■ YOUR GOAL
Collect every line of the items below that contains the string "height" and copy each such line in full.

■ DATA SUPPLIED

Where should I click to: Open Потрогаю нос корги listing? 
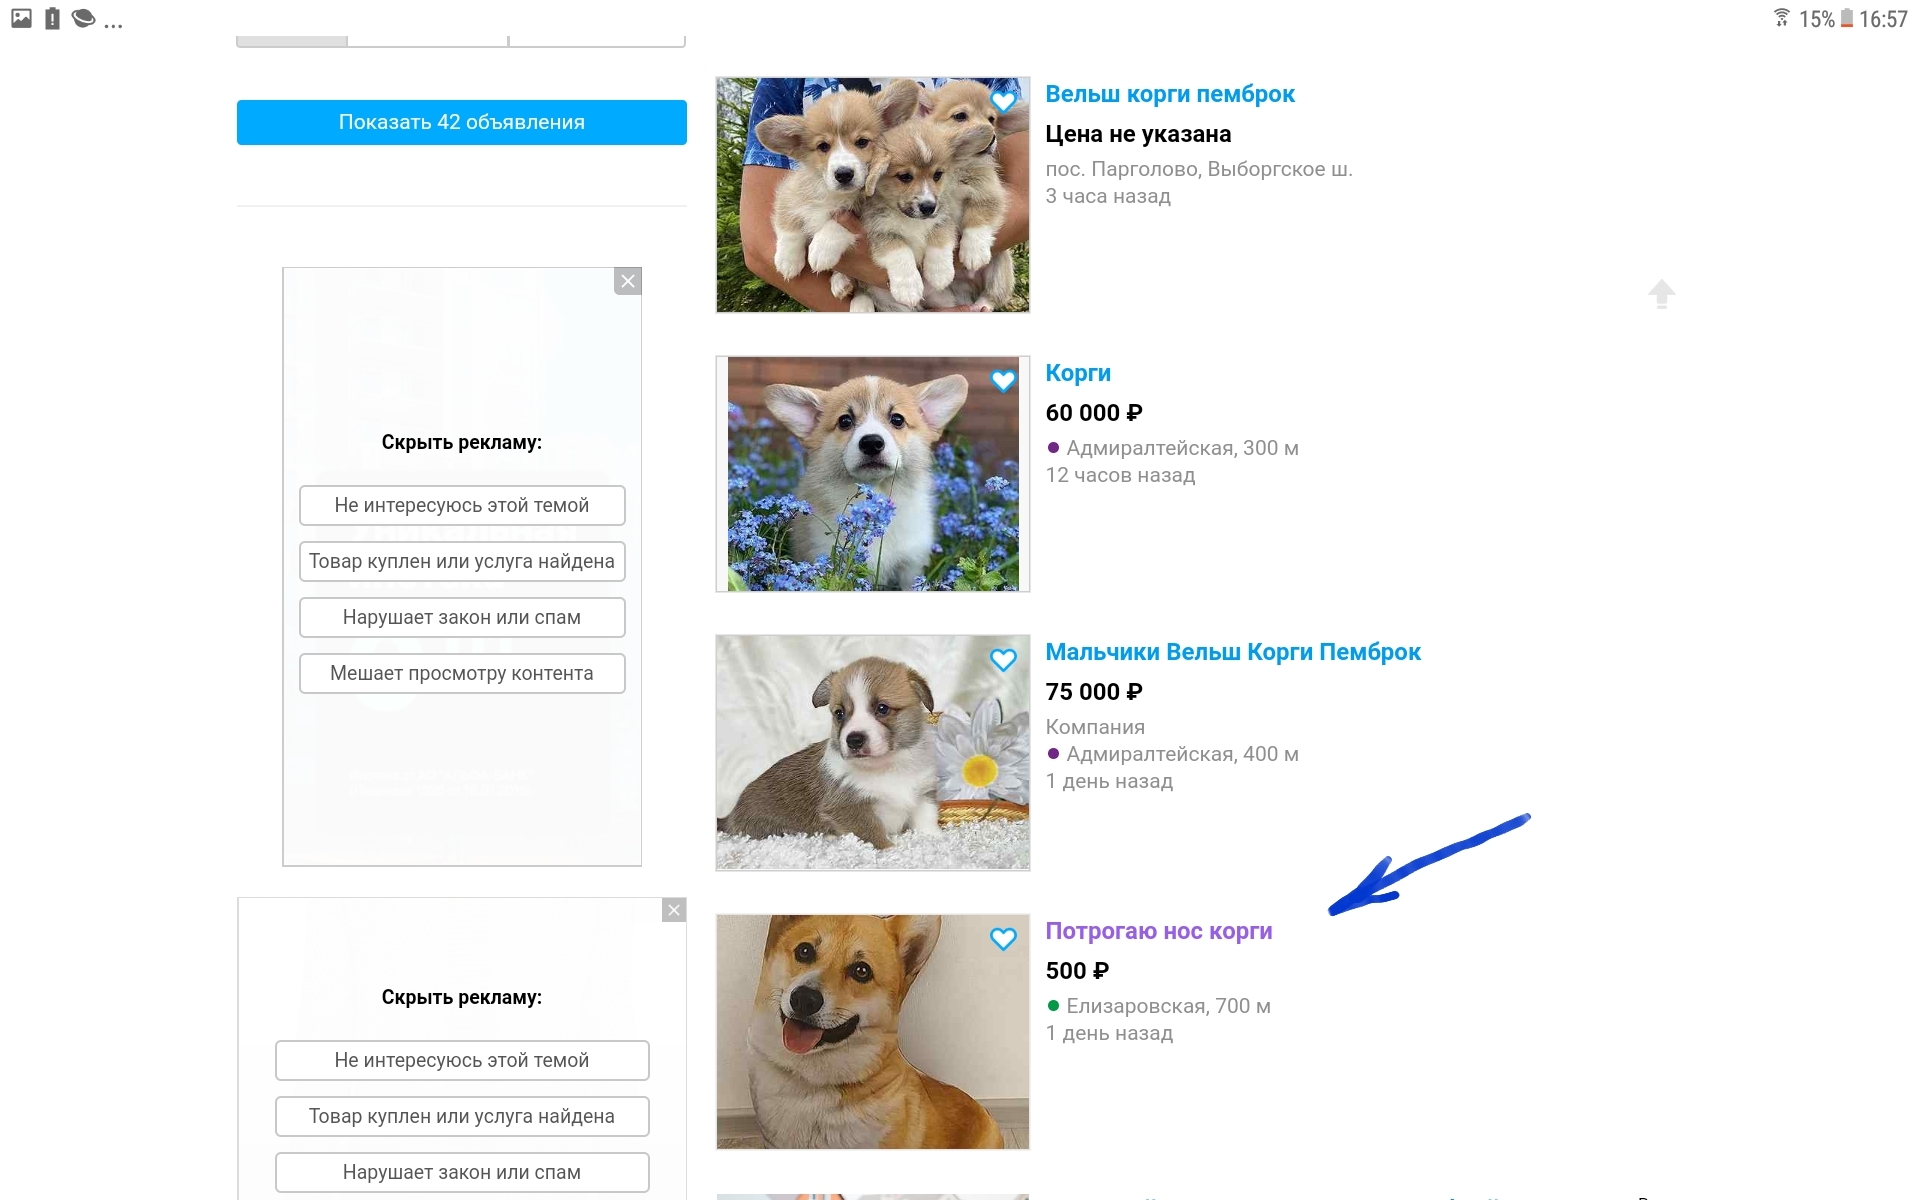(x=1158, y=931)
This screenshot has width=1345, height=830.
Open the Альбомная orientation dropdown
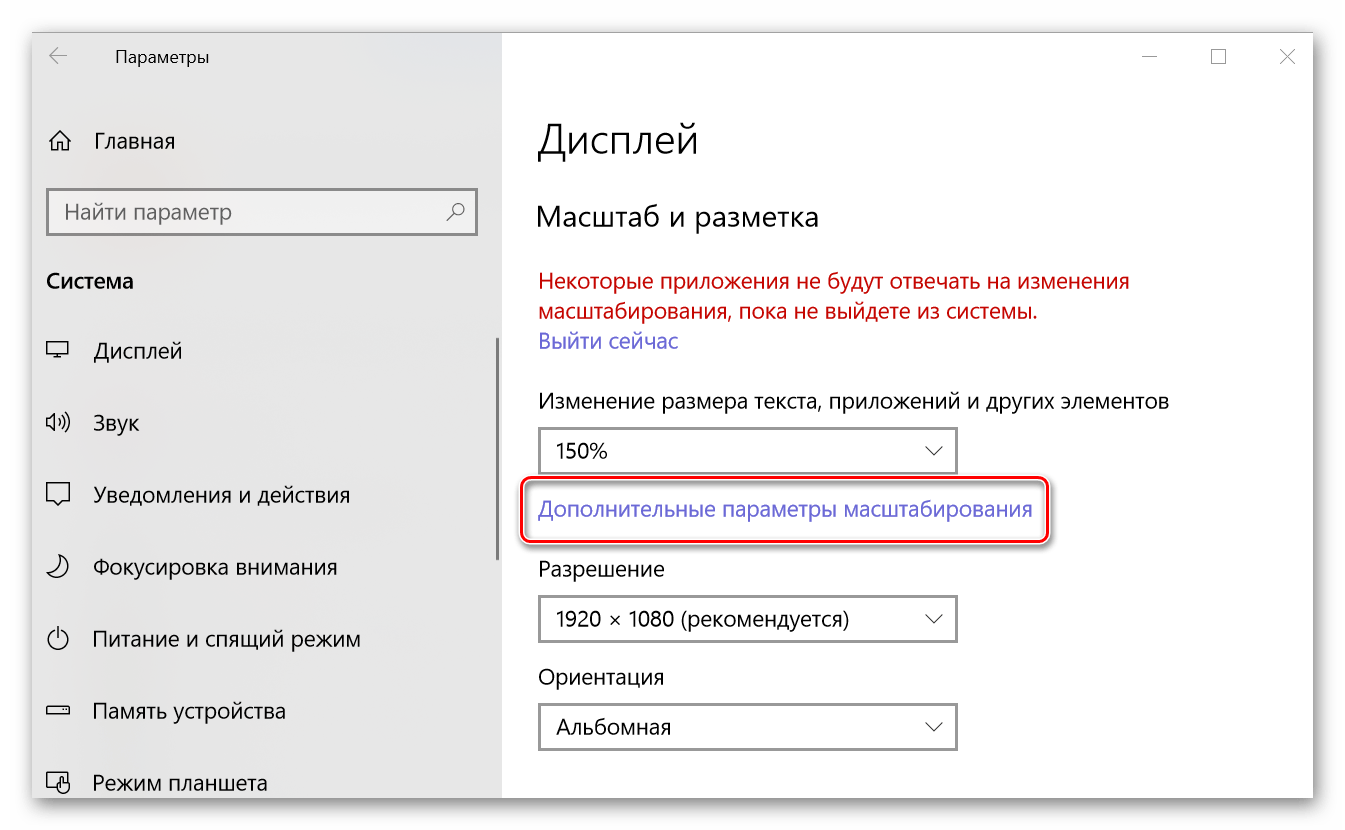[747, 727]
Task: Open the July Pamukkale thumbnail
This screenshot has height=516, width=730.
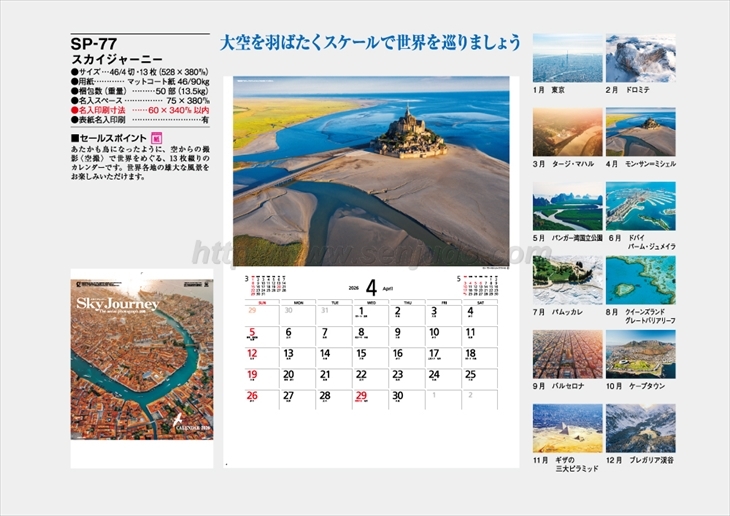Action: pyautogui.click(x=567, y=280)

■ SOLUTION TO THIS PROBLEM
This screenshot has width=1345, height=830.
This screenshot has height=516, width=730.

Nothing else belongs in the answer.